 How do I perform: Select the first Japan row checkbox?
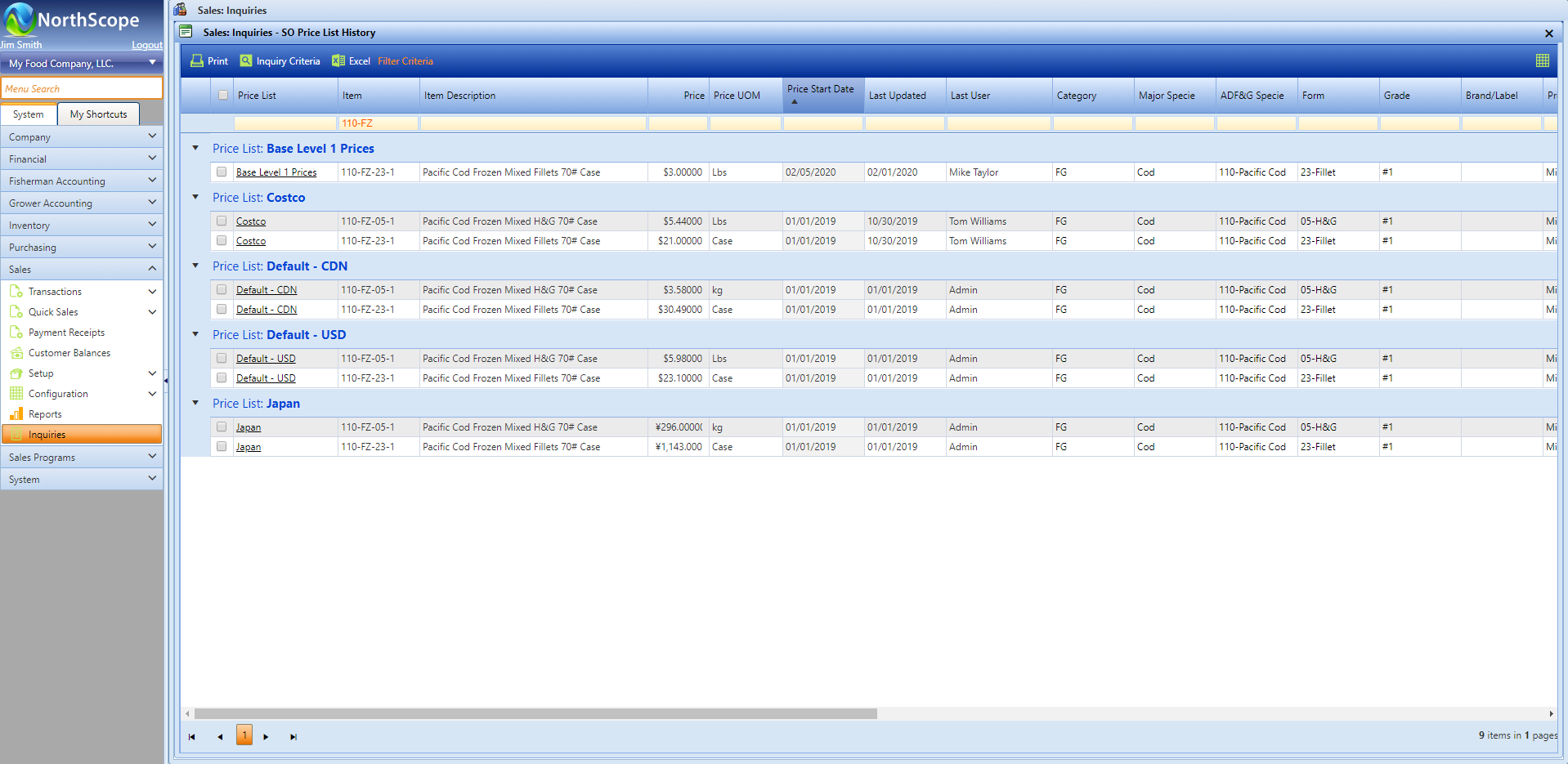(222, 427)
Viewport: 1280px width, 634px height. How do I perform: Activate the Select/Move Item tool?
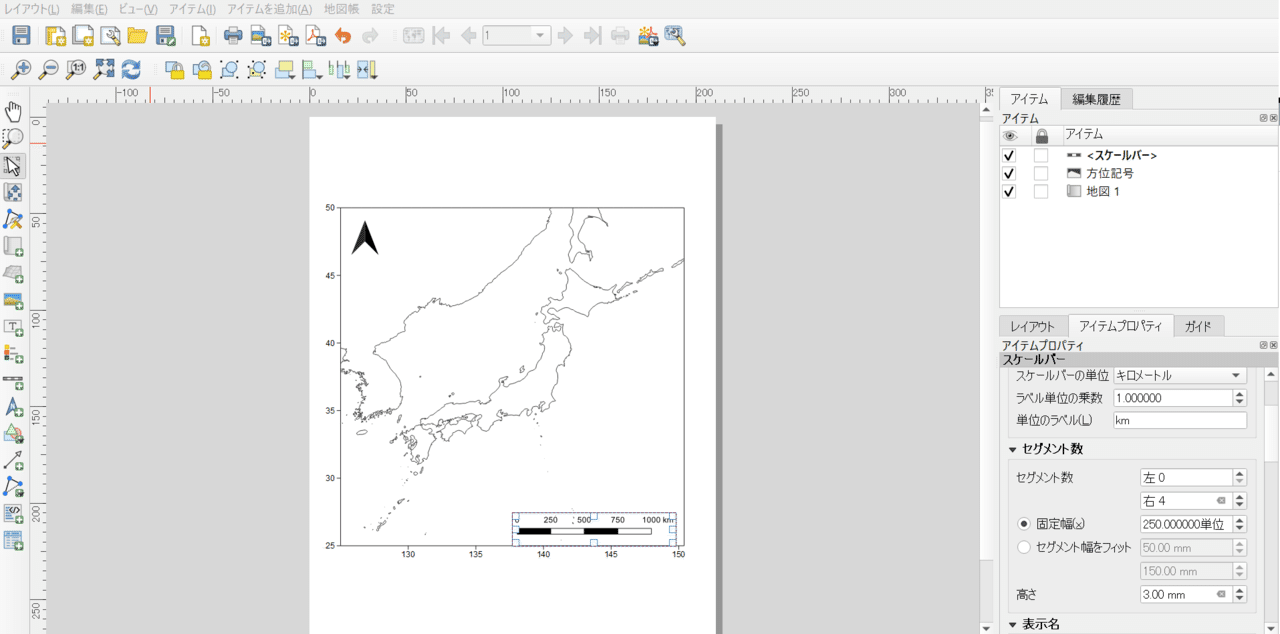coord(13,166)
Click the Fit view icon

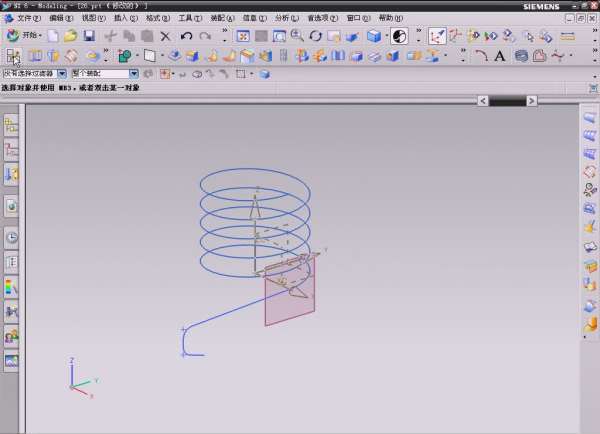click(x=242, y=36)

----

What the task requires:
Exclude the images and copy every record above exactly.

Reply:
 How do I perform: Select the first Japan row checkbox?
(222, 427)
Viewport: 1280px width, 634px height. How do I perform: Activate the Select/Move Item tool?
coord(13,166)
Click the Fit view icon

click(x=242, y=36)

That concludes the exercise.